Immunotoxins containing Pseudomonas exotoxin A: a short history.

Abstract

A large variety of monoclonal antibodies (MAb) have been identified that bind to antigens on cancer cells and there are many mechanisms by which antibodies can kill cancer cells. However, very few antibodies are able to kill sufficient numbers of cells to cause tumor regression in experimental animals and even fewer are useful in the treatment of cancers in humans. Therefore it is often necessary to arm the antibody with a cytotoxic agent such as a cytotoxic drug, a radioisotope or a protein toxin. My laboratory has been interested in using protein toxins for this purpose. In this paper I will review how we became interested in using protein toxins to make immunotoxins, and the various stages in the development of immunotoxins culminating in our current clinical trials. In 1977, Mark Willingham and I were trying to apply new optical techniques to uncover the organelles involved in the endocytosis of growth factors, hormones and viruses. In a series of experiments we were able to show that diverse agents such as insulin, α 2 macroglobulin, epidermal growth factor and adenovirus all entered cells via coated pits and endocytic vesicles. We called these vesicles receptosomes to emphasize their role in receptor-mediated endocytosis [1]. They are now referred to as endosomes. We also showed that several different ligands of this type could occupy the same endocytic vesicle. After several years of research, we were joined in these studies by a postdoctoral fellow, David FitzGerald. He was an expert on protein toxins, particularly Pseudomonas exotoxin A (PE). Most of the ligands we were studying were directed to lysosomes or were returned to the cell surface, but adenovirus was different. It ended up in the cytosol. We hypothesized that adenovirus disrupted the membrane of the endocytic vesicle, allowing all its contents including the virus to reach the cytosol. To test this hypothesis we exposed cells to adenovirus and PE together, and found that adenovirus increased the cell killing activity of PE by 100 to 1,000 fold.
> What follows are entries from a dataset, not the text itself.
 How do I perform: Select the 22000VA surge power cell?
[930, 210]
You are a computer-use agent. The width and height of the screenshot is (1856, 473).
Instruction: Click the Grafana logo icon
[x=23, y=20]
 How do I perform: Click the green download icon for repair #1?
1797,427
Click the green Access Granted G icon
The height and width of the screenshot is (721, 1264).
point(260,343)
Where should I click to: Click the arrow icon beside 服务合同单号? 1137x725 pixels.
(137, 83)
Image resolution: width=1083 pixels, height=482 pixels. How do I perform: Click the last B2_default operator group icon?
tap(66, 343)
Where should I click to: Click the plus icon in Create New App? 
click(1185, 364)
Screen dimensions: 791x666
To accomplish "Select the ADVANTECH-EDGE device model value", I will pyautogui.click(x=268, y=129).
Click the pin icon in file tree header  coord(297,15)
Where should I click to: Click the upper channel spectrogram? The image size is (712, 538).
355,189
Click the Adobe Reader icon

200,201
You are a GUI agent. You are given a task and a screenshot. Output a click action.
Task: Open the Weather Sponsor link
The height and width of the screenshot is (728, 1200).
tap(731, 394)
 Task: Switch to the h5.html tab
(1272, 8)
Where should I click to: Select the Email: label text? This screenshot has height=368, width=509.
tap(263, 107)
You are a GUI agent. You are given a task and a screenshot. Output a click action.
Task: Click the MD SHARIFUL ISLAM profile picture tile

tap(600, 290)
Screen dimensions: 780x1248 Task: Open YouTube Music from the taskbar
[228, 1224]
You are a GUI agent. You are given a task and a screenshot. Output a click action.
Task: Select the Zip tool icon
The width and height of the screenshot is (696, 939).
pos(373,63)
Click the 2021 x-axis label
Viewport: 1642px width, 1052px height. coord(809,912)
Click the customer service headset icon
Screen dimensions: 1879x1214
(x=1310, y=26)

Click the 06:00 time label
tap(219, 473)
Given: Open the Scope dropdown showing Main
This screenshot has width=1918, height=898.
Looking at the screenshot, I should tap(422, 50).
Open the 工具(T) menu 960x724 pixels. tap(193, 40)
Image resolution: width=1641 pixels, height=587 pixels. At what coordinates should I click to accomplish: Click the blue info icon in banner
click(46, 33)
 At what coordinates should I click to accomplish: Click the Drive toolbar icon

It did this by enabling PE to directly reach the cytosol, where it could inactivate elongation factor 2 instead of reaching the cytosol by a more circuitous route [2]. In addition to this very interesting result, this experiment opened our eyes to the possibility of targeting PE to cancer cells using antibodies. At this time, the immunotoxin field was in its infancy and many investigators were attaching their favorite toxins to various antibodies.